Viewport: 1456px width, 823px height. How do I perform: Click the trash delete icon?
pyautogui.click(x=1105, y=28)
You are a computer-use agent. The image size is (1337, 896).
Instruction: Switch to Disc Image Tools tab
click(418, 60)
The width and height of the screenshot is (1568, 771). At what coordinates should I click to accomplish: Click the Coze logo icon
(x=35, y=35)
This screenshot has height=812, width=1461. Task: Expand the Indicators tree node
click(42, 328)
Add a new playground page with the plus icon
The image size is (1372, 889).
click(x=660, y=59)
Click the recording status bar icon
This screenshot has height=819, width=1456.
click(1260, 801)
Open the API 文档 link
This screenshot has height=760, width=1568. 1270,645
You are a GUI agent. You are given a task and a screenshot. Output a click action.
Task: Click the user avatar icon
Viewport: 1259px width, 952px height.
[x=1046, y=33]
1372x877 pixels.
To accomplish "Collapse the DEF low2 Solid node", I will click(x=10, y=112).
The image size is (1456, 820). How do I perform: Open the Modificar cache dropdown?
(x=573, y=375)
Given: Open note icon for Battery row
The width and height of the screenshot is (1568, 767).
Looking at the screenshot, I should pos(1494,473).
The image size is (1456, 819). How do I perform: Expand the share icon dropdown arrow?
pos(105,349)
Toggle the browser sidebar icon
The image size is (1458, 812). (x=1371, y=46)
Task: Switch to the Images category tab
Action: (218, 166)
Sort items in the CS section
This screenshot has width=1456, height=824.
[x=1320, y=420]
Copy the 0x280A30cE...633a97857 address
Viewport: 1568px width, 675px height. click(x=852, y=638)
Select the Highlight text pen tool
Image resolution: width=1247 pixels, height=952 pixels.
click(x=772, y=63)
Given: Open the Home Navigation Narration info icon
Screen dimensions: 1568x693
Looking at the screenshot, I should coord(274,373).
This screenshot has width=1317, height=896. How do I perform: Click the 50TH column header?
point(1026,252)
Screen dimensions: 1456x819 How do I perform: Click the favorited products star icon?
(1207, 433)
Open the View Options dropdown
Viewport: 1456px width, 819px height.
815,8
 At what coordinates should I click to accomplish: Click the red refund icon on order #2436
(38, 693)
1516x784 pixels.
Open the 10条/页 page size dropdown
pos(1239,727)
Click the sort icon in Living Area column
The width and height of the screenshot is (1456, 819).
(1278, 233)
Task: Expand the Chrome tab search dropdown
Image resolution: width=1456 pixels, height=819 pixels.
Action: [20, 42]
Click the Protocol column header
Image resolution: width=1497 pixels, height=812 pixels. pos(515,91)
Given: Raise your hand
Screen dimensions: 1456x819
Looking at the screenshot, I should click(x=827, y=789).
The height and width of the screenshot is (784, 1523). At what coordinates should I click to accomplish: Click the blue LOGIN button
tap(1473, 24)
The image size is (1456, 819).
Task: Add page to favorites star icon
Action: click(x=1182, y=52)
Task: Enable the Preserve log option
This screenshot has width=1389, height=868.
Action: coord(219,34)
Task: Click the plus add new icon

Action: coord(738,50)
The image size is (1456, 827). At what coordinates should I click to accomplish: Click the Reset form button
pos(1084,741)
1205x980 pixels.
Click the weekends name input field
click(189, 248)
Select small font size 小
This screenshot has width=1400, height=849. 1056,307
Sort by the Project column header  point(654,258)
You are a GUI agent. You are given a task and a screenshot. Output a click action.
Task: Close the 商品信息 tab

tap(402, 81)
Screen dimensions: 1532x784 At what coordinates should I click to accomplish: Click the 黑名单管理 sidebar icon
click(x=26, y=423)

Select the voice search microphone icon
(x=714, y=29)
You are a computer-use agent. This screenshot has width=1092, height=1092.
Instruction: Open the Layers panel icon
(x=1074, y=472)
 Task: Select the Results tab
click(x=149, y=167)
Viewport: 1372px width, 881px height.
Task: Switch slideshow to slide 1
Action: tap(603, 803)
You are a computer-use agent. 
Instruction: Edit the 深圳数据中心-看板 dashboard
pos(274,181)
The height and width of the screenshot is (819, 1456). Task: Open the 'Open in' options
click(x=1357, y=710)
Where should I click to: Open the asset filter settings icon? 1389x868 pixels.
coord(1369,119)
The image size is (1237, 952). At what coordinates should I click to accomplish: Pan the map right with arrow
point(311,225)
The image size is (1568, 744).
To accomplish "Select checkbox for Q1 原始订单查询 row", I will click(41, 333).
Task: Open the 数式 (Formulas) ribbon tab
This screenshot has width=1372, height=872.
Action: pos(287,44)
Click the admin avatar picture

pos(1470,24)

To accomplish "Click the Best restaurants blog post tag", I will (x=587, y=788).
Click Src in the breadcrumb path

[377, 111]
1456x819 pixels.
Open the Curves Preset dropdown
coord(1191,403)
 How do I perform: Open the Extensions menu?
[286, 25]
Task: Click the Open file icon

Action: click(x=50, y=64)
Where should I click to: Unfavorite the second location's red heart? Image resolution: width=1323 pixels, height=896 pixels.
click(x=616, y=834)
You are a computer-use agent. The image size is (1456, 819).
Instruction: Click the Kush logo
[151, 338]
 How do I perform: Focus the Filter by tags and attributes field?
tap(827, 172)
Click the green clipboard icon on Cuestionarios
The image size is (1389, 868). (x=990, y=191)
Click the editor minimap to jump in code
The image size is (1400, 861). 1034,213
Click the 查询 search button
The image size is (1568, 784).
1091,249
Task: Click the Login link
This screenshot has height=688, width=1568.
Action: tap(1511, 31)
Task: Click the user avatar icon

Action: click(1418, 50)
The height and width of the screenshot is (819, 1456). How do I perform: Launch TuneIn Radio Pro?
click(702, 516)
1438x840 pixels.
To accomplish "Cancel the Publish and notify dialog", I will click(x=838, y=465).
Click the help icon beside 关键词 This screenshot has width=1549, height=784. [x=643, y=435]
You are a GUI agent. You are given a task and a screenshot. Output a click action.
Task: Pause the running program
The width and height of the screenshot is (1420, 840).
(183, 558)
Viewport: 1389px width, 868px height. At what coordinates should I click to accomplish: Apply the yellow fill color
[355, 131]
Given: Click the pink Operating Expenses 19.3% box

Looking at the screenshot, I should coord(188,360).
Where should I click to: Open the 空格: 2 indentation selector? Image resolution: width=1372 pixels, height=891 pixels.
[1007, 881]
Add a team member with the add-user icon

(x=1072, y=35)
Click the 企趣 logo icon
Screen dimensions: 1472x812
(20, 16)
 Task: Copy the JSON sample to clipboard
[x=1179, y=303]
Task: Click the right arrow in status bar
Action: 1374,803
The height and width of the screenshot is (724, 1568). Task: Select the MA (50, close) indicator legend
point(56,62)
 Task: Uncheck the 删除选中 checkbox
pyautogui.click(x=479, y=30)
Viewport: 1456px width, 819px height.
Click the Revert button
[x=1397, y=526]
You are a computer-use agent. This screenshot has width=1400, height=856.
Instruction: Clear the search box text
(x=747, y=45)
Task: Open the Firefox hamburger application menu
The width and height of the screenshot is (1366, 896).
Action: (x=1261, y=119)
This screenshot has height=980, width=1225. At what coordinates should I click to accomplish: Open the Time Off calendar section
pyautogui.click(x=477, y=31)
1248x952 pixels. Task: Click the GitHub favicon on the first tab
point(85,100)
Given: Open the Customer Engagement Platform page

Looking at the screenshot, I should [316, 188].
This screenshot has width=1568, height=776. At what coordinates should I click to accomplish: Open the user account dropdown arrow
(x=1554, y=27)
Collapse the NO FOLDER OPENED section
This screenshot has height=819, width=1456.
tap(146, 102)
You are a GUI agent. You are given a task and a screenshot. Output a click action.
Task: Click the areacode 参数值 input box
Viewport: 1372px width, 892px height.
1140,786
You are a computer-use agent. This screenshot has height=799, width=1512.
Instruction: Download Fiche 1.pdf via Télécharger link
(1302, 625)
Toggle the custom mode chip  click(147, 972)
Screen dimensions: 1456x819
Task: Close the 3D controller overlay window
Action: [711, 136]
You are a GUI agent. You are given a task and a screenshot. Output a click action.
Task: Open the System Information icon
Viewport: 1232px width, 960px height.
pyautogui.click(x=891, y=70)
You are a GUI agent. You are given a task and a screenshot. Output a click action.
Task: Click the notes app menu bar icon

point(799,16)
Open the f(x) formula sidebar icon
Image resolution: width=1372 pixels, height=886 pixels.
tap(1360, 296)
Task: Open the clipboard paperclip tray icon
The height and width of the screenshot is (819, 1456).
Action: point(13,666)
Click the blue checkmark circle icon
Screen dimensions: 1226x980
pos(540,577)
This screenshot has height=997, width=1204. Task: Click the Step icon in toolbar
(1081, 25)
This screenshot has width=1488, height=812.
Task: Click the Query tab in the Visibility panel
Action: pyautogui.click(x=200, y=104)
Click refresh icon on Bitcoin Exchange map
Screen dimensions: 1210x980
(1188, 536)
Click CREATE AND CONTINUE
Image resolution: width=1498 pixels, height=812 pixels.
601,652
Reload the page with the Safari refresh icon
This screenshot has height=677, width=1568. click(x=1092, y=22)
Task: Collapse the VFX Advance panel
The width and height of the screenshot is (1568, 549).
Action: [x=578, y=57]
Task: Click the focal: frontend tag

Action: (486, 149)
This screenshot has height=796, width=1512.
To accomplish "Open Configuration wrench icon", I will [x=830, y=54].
_ _ _
- Exercise details -
The required answer is the exact run of lines above starting at the line with "Viewport: 1372px width, 892px height." and ending at the line with "Task: Open the System Information icon", with both ends present.

- Solution below -
Viewport: 1372px width, 892px height.
1140,786
You are a computer-use agent. This screenshot has height=799, width=1512.
Instruction: Download Fiche 1.pdf via Télécharger link
(1302, 625)
Toggle the custom mode chip  click(147, 972)
Screen dimensions: 1456x819
Task: Close the 3D controller overlay window
Action: [711, 136]
You are a GUI agent. You are given a task and a screenshot. Output a click action.
Task: Open the System Information icon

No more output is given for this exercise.